**SET TASK**
Please convert these lines into a JSON list of strings, one string per line, leaving out blank lines. Leave the pictures out of your answer.

Screenshot and document pointing data:

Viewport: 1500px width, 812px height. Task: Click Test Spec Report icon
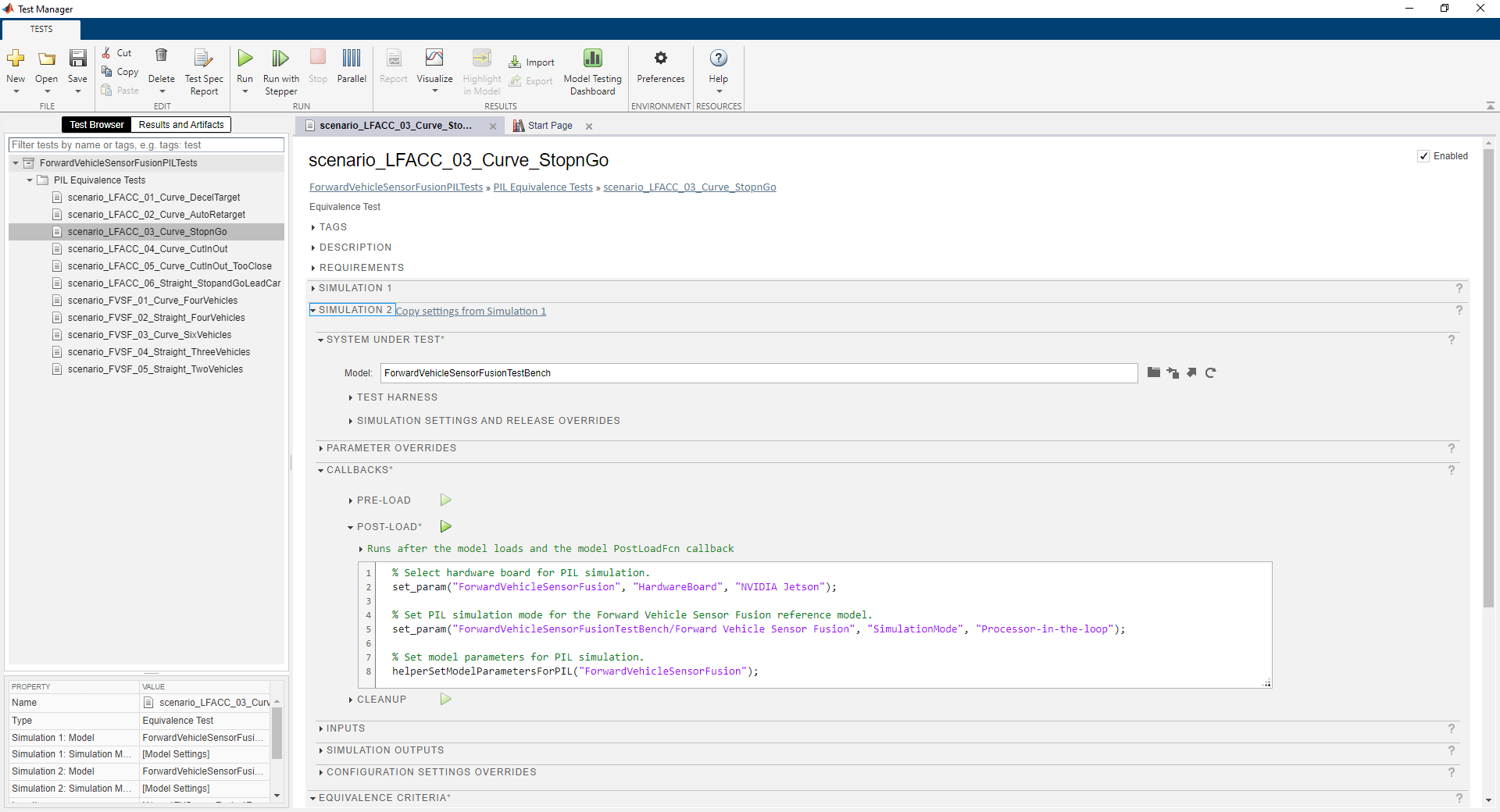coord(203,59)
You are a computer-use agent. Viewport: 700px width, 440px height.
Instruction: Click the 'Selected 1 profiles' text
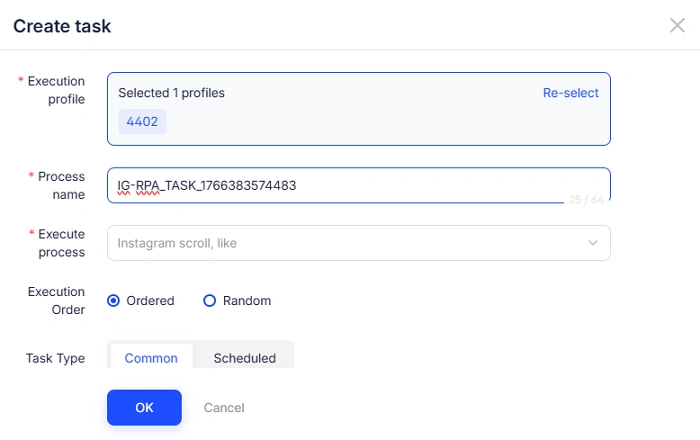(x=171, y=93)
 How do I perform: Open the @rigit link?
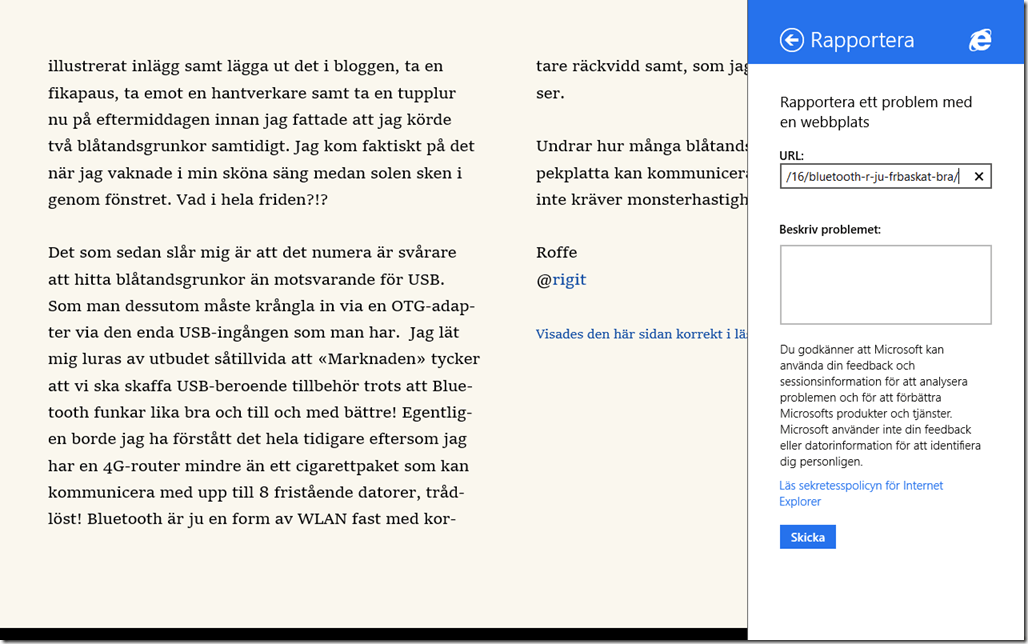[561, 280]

**EXPECTED OUTPUT**
[
  "Viewport: 1500px width, 812px height. Task: Click Test Spec Report icon",
  "coord(203,59)",
  "You are a computer-use agent. Viewport: 700px width, 440px height.",
  "Instruction: Click the 'Selected 1 profiles' text",
  "(x=171, y=93)",
  " How do I perform: Open the @rigit link?",
  "[561, 280]"
]